Implementing quality checks to maintain data integrity¶
In this section, you’ll learn how to implement quality checks for input data before building a Data Product. These quality checks help ensure that the data is accurate, complete, and ready for reliable analysis.
Scenario¶
As a data engineer, you’re working with datasets and exploring them on Workbench and Metis. Before using this data to create a Data Product, you need to validate its quality. Your task is to set up quality checks that verify the data's accuracy, completeness, and consistency, ensuring it meets the necessary standards for consumer use.
Define service level objectives (SLOs)¶
In the build stage, you and other stakeholders must have defined SLOs for your Data Product. These are measurable quality goals for the data that define what 'good quality' means for your Data Product.
Suppose the following are the SLOs you and other stakeholders have decided:
- Accuracy: 99% of data points must be accurate.
- Completeness: No more than 1% of records can have missing values.
- Freshness: Data must be updated within the last 24 hours.
- Schema: 100% of records must adhere to the expected schema.
- Uniqueness: 0.5% of records should be duplicated at maximum.
- Validity: 95% of records must meet all domain-specific rules.
Create a quality directory structure¶
Once your SLOs are defined, you can organize your quality check workflows. Create a quality directory to ensure that your Data Product's input meets the SLOs' requirements. Inside this folder, you'll organize your quality checks by creating subdirectories named 'input'. Each subdirectory will contain the specific SODA check workflows for each input dataset (e.g., customer.yml
, product.yml
, purchase.yml
).
Here’s an example of how your folder might look:
This structure helps you keep your quality checks organized and aligned with the defined SLOs for each input dataset.
Define quality checks with SODA¶
With your SLOs in place, the next step is to define the quality checks to ensure your data meets the established standards. These quality checks are essential to monitor and maintain the quality of your data. Below are the key quality checks available to you:
- Accuracy: Ensures the data values are correct and fall within expected ranges.
- Completeness: Checks for missing values or incomplete records, ensuring no critical data is omitted.
- Freshness: Verifies that the dataset is up to date, maintaining the reliability and timeliness of the data.
- Schema: Ensures the data's structure matches the expected formats, such as correct data types and column names.
- Uniqueness: Checks for duplicate records, ensuring each data point is unique within the dataset.

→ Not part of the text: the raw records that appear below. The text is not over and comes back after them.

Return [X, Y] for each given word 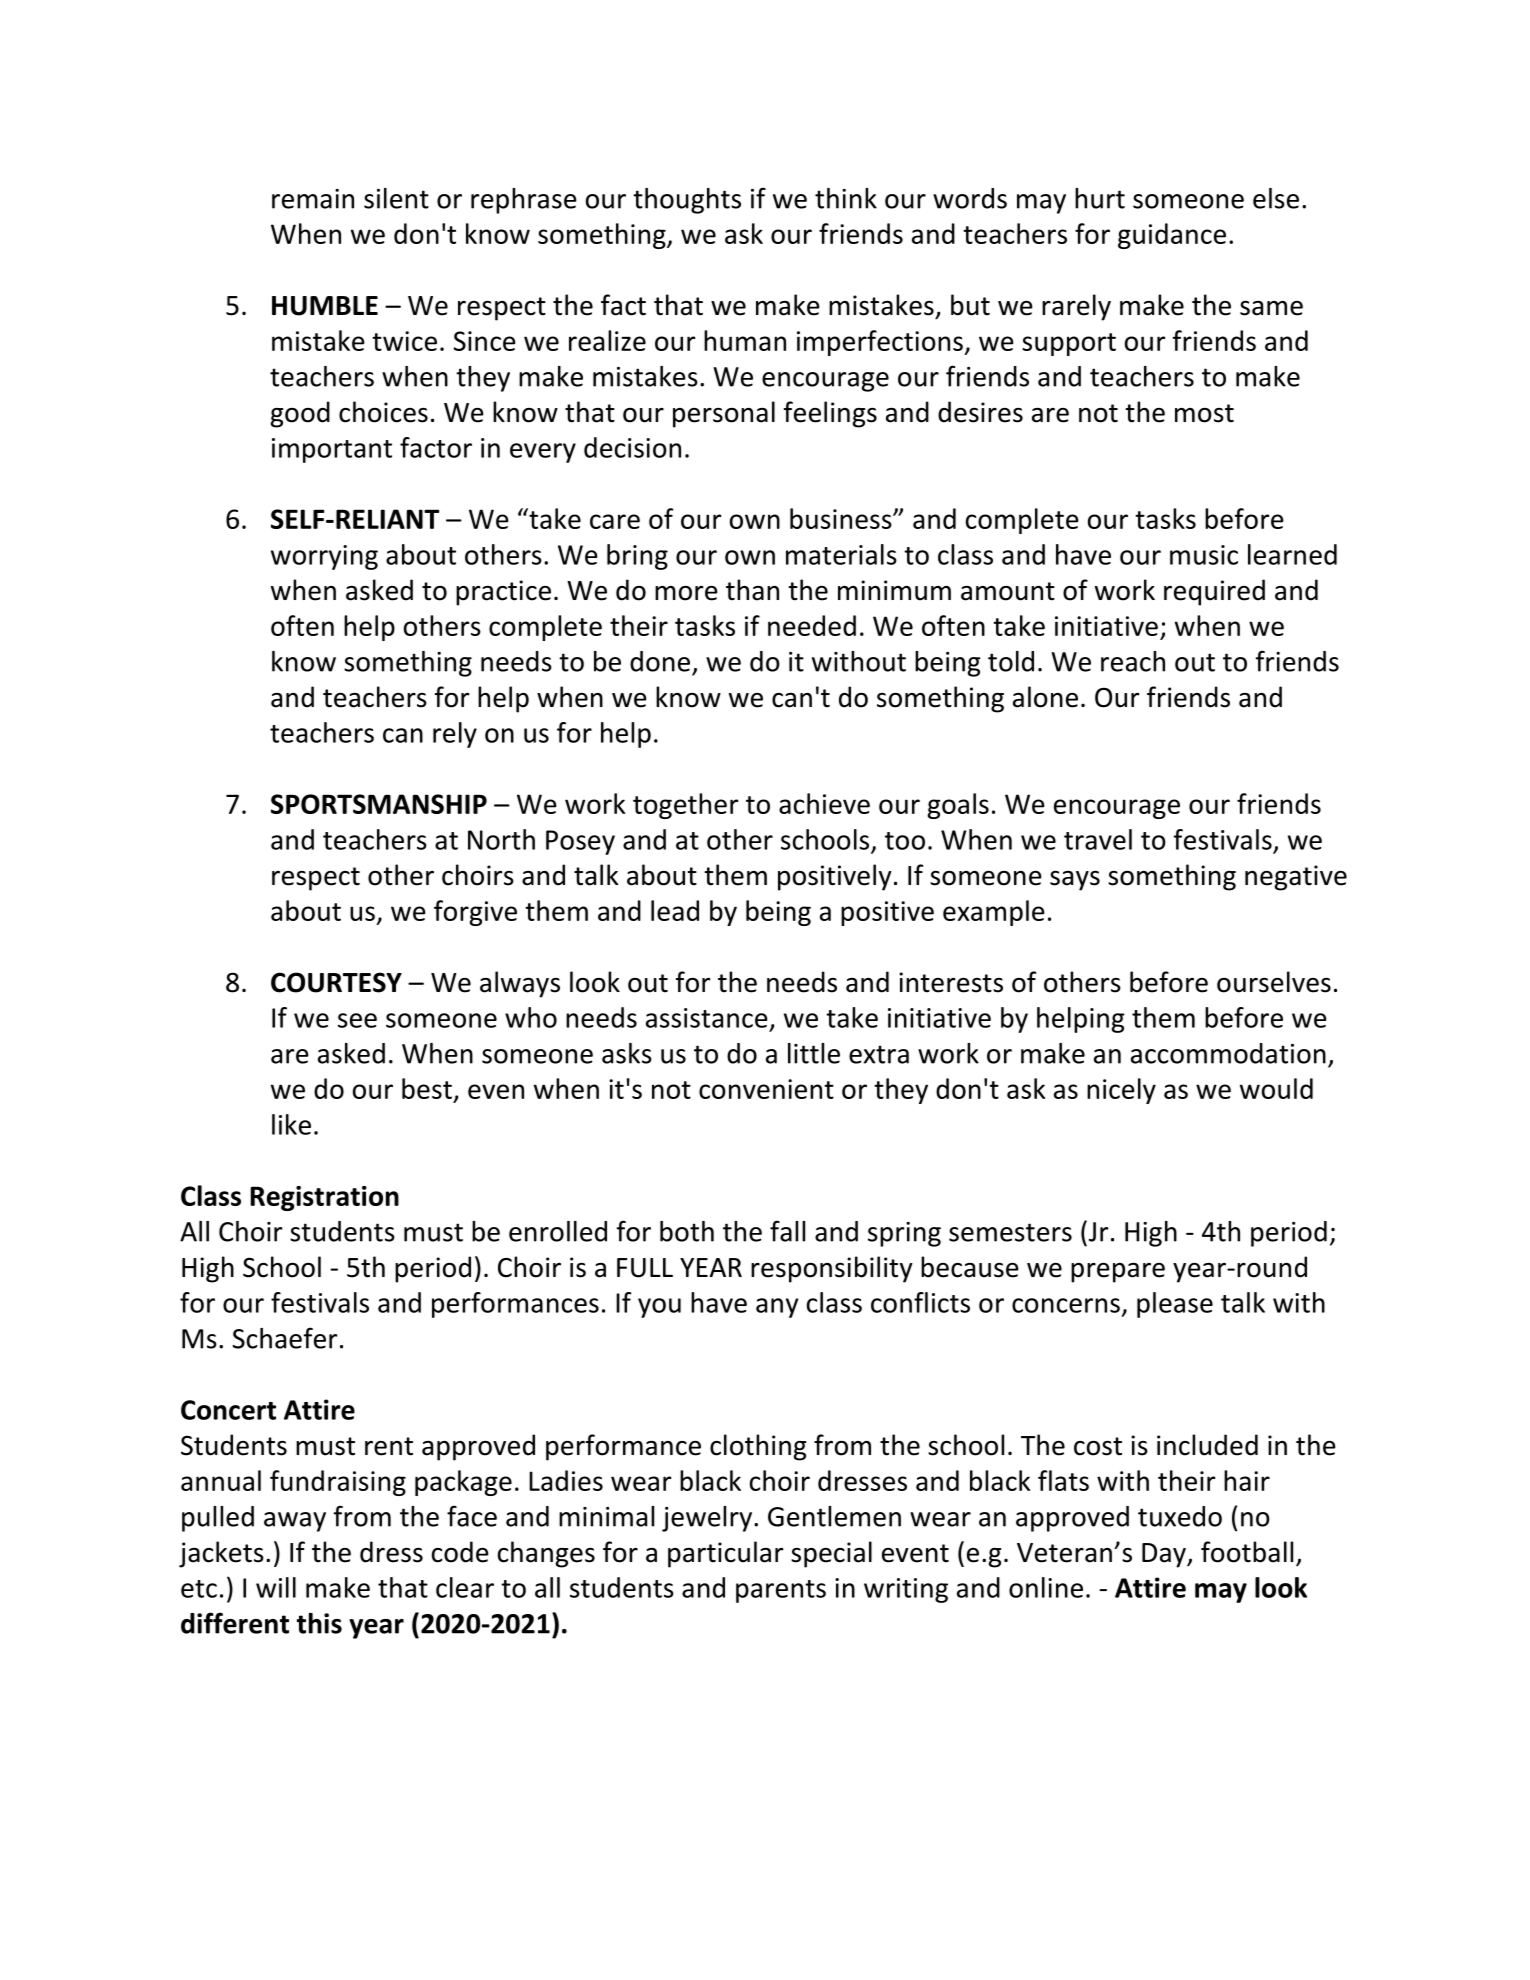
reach [1133, 661]
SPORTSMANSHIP [379, 804]
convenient [766, 1089]
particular [726, 1554]
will [276, 1587]
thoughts [687, 201]
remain [313, 199]
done [660, 661]
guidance [1172, 236]
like [291, 1124]
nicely [1121, 1091]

- Validity: Ensures the data meets business rules or domain-specific constraints, confirming that it aligns with predefined logic.

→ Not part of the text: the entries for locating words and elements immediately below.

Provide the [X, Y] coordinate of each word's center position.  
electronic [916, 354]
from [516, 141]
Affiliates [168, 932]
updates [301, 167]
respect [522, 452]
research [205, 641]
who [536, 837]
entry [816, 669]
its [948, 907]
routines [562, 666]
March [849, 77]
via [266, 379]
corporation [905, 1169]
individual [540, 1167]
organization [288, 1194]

Each check will display the status of the last five runs, helping you track the data's ongoing compliance with your SLOs.
These quality checks will be implemented using the SODA framework and defined in YAML files for each dataset. After specifying these checks, they will be displayed on platforms like Metis and Data Product Hub, where data consumers can view the status of the quality checks and align them with their analytical needs.
For example, if you’re defining quality checks for a 'customer' dataset, your YAML file might include the following checks:
- Schema: The data type of birth year should be an integer.
- Accuracy: The average length of a country is more than 6.
- Completeness: Customer ID should not be zero.
- Validity: Customer ID should not be null.
- Uniqueness: Customer ID should be unique.
For the above quality checks, the SODA workflow yaml manifest file will look like as follows:
-
customer.yml
name: soda-customer-quality version: v1 type: workflow tags: - workflow - soda-checks description: Applying quality checks for the customer data workspace: public workflow: # schedule: # cron: '00 08 * * *' # # endOn: '2023-12-12T22:00:00Z' # concurrencyPolicy: Forbid dag: - name: soda-customer-quality spec: stack: soda+python:1.0 compute: runnable-default resources: requests: cpu: 1000m memory: 250Mi limits: cpu: 1000m memory: 250Mi logLevel: INFO # WARNING, ERROR, DEBUG stackSpec: inputs: - dataset: dataos://icebase:customer_relationship_management/customer options: engine: minerva clusterName: system profile: columns: - include * checks: - schema: name: Data type of birth year should be integer fail: when wrong column type: birth_year: string attributes: category: Schema - invalid_count(customer_id) = 0 : name: Customer Id should not be null valid min: 1 attributes: category: Validity - missing_count(customer_id) = 0: name: Customer Id should not be zero attributes: category: Completeness - duplicate_count(customer_id) = 0: name: Customer Id should not be duplicated attributes: category: Uniqueness - avg_length(country) > 6: name: Average length of country more than 6 attributes: category: Accuracy
The quality checks are displayed in Metis as defined in the SODA YAML manifest file, including their descriptions, as shown in the image below.
Similarly, these quality checks are also populated on the Data Products Hub, as shown in the example below.
The Quality checks populating in the Quality tab of the Data Product Hub
Similarly, you define the following quality checks for the Purchase table:
- Freshness: This check ensures the 'purchase_date' is within the last 2 days. If the data is older than 2 days, this check will fail, indicating that the dataset is stale and may need to be refreshed.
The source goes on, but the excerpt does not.